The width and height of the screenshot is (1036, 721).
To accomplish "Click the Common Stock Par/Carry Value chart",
--
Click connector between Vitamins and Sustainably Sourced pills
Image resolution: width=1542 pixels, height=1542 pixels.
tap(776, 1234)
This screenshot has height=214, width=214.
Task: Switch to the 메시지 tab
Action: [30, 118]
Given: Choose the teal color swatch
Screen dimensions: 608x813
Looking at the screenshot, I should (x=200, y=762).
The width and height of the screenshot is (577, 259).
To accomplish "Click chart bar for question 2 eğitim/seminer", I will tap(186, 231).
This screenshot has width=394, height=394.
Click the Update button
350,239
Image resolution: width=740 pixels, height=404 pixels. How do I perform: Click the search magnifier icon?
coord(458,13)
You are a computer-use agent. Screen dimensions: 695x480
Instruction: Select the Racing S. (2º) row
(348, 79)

EXERCISE AIM. Only lines containing "chart" belong in the answer; copy every such line from the records.

RESPONSE TO THE TASK.
To accomplish "Click the Common Stock Par/Carry Value chart",
To accomplish "Click chart bar for question 2 eğitim/seminer", I will tap(186, 231).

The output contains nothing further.